Dalla stanza di albergo in cui alloggiava Peruggia, in seguito alla perquisizione, vennero sequestrati una valigetta e una cassa di legno grezzo bianco con un doppio fondo, contenenti effetti personali, biancheria, attrezzi da lavoro, la chiave dell’appartamento di Parigi e due lettere di Alfredo Geri.
Le indagini si mossero verso due direzioni: da una parte si stabilirono contatti con la polizia francese, e nello specifico con il commissario che aveva svolto le indagini all’indomani del furto, interrogato in qualità di testimone e sottoposto a un serrato confronto con l’imputato; dall’altra vennero coinvolte le autorità di Dumenza, paese natale dell’imputato, per appurare l’eventuale complicità nel furto da parte di parenti e amici residenti a Parigi.
La Procura di Firenze ricevette dunque la documentazione relativa alle indagini condotte dalle autorità francesi. Furono inserite nel fascicolo processuale la copia conforme del rapporto della polizia francese del 29 novembre 1911 relativo alle indagini sugli operai che avevano lavorato al Louvre, il rapporto del custode del museo che aveva scoperto il furto, oltre alle fotografie della cornice dalla quale era stato asportato il quadro e della sala del museo priva dell’opera.
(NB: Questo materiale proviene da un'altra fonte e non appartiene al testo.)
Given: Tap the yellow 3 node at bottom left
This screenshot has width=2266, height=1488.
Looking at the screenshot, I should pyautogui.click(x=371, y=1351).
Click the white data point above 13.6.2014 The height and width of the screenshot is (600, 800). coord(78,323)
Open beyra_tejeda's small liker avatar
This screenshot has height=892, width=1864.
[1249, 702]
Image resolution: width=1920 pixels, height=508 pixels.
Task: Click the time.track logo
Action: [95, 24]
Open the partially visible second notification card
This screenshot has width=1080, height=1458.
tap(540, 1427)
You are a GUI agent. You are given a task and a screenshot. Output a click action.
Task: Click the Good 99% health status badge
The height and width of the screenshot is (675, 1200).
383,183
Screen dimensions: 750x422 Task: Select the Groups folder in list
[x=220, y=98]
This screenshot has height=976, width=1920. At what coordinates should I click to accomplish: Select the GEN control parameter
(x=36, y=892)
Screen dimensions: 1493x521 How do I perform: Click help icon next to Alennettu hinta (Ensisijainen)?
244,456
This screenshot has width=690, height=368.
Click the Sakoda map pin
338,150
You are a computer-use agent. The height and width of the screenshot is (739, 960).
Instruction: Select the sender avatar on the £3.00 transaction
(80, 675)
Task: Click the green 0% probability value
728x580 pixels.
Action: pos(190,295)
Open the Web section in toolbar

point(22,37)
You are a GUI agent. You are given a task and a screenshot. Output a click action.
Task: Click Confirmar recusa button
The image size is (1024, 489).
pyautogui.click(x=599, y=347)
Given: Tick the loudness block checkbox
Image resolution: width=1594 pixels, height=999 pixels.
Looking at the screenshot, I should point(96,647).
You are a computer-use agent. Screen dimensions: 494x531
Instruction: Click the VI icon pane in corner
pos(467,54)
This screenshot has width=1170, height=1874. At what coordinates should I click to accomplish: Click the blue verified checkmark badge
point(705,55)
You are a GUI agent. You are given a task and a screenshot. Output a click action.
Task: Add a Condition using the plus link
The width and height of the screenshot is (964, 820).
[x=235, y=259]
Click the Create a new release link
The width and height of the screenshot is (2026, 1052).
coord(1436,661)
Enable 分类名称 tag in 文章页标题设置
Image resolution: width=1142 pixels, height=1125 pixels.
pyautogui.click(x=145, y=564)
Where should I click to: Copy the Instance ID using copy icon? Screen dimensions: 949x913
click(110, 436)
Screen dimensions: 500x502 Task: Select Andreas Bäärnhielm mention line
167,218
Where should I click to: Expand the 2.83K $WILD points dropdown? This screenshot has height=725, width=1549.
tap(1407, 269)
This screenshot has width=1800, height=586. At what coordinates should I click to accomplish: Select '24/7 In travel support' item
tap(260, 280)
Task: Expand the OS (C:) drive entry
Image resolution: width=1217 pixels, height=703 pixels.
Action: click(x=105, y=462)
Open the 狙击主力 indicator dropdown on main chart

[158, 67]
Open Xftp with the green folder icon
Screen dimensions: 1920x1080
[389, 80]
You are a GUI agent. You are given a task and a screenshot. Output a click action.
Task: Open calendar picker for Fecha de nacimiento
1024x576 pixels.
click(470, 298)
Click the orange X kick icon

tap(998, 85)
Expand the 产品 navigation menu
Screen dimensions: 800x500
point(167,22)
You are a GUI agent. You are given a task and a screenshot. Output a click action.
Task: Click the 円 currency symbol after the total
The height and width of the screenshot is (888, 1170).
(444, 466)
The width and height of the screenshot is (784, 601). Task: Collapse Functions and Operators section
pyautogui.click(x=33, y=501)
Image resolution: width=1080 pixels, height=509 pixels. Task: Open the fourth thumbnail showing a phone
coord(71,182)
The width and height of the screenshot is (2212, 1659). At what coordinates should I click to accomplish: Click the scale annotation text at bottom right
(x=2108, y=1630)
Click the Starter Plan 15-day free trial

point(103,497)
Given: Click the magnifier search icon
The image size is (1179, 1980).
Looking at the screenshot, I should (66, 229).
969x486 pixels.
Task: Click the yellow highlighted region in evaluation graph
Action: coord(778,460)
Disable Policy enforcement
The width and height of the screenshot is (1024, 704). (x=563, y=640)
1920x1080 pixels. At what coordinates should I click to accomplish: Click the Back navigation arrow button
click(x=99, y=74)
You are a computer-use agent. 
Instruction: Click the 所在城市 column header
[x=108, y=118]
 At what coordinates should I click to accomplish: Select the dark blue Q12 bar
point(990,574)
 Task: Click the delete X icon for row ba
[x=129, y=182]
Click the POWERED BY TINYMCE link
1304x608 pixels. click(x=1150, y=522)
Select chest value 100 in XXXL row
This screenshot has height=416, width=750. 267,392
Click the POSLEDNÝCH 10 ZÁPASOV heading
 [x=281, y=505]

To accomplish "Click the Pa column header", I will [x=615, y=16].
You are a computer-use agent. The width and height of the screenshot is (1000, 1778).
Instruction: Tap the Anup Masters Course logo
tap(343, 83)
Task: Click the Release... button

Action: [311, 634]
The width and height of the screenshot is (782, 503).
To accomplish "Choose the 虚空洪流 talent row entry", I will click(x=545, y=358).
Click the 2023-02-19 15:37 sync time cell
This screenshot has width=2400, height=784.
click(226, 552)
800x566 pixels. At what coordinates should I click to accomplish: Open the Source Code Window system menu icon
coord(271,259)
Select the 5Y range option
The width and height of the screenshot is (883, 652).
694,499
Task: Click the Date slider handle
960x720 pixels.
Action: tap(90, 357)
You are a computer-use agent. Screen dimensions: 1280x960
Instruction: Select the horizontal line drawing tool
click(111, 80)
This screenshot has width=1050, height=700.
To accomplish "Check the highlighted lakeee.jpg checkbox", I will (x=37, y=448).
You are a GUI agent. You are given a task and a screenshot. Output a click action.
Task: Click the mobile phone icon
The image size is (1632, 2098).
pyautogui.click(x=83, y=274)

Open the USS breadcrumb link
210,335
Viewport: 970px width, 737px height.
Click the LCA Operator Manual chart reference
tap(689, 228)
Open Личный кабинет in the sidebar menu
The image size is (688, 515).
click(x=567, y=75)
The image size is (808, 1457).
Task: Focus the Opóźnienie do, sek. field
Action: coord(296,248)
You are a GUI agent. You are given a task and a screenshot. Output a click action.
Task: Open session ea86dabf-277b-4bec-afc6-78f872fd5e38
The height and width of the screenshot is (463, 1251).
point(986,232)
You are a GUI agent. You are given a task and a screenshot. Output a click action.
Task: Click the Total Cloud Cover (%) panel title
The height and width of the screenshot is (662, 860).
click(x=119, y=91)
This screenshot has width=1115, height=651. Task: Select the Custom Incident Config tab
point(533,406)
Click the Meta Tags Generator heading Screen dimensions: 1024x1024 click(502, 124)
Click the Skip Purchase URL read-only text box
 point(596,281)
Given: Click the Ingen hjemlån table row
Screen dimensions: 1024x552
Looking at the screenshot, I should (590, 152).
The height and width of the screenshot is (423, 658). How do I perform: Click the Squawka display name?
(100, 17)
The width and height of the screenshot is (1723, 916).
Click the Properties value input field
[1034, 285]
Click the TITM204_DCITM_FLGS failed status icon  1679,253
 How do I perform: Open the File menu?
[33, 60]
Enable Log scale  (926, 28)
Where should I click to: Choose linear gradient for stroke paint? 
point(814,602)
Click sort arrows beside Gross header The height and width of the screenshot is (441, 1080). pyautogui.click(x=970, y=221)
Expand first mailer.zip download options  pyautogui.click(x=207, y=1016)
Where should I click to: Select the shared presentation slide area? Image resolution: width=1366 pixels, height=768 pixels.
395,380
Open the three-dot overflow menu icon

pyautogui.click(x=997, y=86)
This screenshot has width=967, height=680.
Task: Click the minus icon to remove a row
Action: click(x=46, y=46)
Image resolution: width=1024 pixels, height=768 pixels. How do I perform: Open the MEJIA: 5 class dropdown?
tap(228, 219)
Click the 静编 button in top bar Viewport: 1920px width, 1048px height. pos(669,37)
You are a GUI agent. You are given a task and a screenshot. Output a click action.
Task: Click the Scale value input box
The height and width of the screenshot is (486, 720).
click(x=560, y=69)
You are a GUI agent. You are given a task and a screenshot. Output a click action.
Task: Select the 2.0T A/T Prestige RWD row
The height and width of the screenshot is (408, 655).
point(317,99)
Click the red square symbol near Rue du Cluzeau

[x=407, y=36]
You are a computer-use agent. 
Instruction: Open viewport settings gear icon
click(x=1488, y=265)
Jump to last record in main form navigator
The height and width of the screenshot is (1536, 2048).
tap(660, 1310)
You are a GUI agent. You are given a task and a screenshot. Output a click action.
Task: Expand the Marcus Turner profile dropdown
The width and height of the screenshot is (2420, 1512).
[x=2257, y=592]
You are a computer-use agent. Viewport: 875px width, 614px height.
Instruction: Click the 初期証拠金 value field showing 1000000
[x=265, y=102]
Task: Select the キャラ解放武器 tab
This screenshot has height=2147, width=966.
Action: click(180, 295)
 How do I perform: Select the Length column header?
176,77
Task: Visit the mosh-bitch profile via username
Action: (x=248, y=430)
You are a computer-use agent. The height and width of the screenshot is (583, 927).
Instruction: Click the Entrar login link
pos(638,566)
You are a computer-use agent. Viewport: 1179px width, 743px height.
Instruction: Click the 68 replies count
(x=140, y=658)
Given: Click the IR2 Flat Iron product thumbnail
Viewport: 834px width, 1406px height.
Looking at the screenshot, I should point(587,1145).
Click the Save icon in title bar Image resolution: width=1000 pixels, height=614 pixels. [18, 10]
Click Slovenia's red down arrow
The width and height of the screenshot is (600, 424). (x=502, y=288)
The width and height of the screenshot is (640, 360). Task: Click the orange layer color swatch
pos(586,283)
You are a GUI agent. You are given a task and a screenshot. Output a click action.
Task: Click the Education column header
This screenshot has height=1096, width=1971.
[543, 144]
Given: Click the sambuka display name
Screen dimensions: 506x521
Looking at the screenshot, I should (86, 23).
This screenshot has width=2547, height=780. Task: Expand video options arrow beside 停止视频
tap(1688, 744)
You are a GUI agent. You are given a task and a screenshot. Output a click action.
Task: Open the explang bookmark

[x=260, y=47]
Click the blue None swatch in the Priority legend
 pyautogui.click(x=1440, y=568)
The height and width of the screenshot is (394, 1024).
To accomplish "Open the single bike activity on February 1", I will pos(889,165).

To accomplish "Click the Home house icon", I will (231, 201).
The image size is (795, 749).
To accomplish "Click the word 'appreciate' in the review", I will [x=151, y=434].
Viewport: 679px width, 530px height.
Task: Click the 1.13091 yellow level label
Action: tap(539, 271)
Da Dumenza invece giunsero i verbali degli interrogatori a cui furono sottoposti il padre e alcuni amici che avevano convissuto con l’imputato a Parigi. Le perquisizioni effettuate dai Carabinieri portarono al sequesto di alcune lettere scritte dall'imputato alla famiglia e di una cartolina inviata da Firenze all’amico Vincenzo Moro. Il tenente dei Carabinieri di Luino, Angelo Barisone, espresse fin da subito i suoi sospetti su Vincenzo Moro e ipotizzò inoltre che a custodire il quadro fosse stato Vincenzo Lancellotti, altro amico intimo di Peruggia, come confermato poi da quest’ultimo negli interrogatori successivi.
Nel frattempo giunsero, in tempi e a destinatari diversi, alcune lettere anonime, contenenti accuse e illazioni, alle quali evidentemente non venne dato credito da parte degli inquirenti. In una lettera inviata al direttore del Nuovo Giornale si metteva addirittura in dubbio l’autenticità dell’opera, mentre in un’altra lettera ricevuta da Poggi veniva tirato in ballo un fantomatico “avventuriero che ha viaggiato tutto il mondo in compagnia d’una donna che faceva la cuoca in una bettola”, dedito al furto di opere d’arte.